IN THE UNITED STATES DISTRICT COURT

FOR THE DISTRICT OF COLUMBIA










Plaintiff,




MILLENNIUM TGA, INC.,


v.

JOHN DOE,





Defendant.











No. 1:12-mc-00150-ESH-AK




NON-PARTY COMCAST CABLE COMMUNICATIONS, LLC’S

REPLY IN SUPPORT OF ITS OBJECTIONS TO MAGISTRATE JUDGE’S RULING



Non-Party Comcast Communications, LLC (“Comcast”) hereby submits this reply in

support of its objections to the order issued by Magistrate Judge Alan Kay on April 18, 2012

(“Order”) (Dkt. 15), granting Plaintiff Millennium TGA, Inc.’s (“Millennium’s) motion to

compel compliance with subpoena (Dkt. 1), and in support thereof states as follows:

I.

PRELIMINARY STATEMENT

Millennium continues to attempt to distinguish its original action in this Court against

939 Doe defendants, Millennium TGA v. Does 1-939, No. 1:11-cv-02176-RLW (“Millennium

TGA I”), from the current iteration of the same claim in the United States District Court for the

Southern District of Texas against one Doe defendant and 938 alleged co-conspirators in

Millennium TGA, Inc. v. John Doe, 4:11-cv-4501-VG (“Millennium TGA II”). However, by

using a new caption but retaining the same claims, and seeking discovery of the identical IP

addresses used at the same times listed for each in the two complaints, Millennium has only

made plain its plan to forum shop (i.e., avoid Judge Wilkins in this court) and maximize its

opportunity to gain discovery with least resistance.






Case 1:12-mc-00150-ESH-AK Document 18 Filed 05/24/12 Page 2 of 8

In its Response to Comcast’s Objections to Magistrate Judge Kay’s Order (Dkt. 17)1,

Millennium offers little explanation for its abusive and deceptive litigation tactics. Instead,

Millennium reveals that its decision to revise its claims to name one Doe defendant in the caption

instead of 939 was deliberately calculated to avoid any scrutiny of whether jurisdiction or joinder

would be proper. Millennium’s new tactic to avoid early and timely consideration of personal

jurisdiction and joinder issues is to sue only a single defendant who is connected to an IP address

located in the district in which Millennium has brought suit, but to nonetheless seek discovery

about the other IP addresses belonging to computer users who are not joined as defendants.

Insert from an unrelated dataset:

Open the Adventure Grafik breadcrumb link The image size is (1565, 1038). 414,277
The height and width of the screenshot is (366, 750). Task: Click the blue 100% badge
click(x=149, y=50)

Millennium has stated that, after discovery of the identity connected to each IP address, it intends

“to seek leave of the Court to amend this complaint to include John Doe’s co-conspirators as

defendants in this action pursuant to Fed. R. Civ. P. 20(a)(2).” (Compl. ¶ 38). Millennium’s

contention is that the identities of the alleged co-conspirators will be relevant to claims against

future defendants who have not yet been sued. What Millennium overlooks is that unless and

until it can show that there was a conspiracy involving these unnamed Does, obtaining discovery

of their identities has absolutely no relevance to the claim of infringement against the one named

Doe in the caption.

This gamesmanship tactic is impermissible under Rule 26(b)(1), which mandates that

discovery is appropriate if the information sought is relevant to the pending claim. Millennium’s

request is not relevant insofar as the purpose of its subpoena “is to gather information for use in

proceedings other than the pending suit….” Oppenheimer Fund, Inc. v. Sanders, 437 U.S. 340,


1 Plaintiff’s Response bears the date May 16, 2012 in two places, on the signature page of the
pleading and in the Certificate of Service. However, the ECF notice of filing (and the docket
sheet) shows the filing as being made the day after, May 17, 2012. If in fact the Response was
filed on May 17, it is a day late as the Response was due 14 days after filing, on May 16. LCvR
7(b) and 72.3(b).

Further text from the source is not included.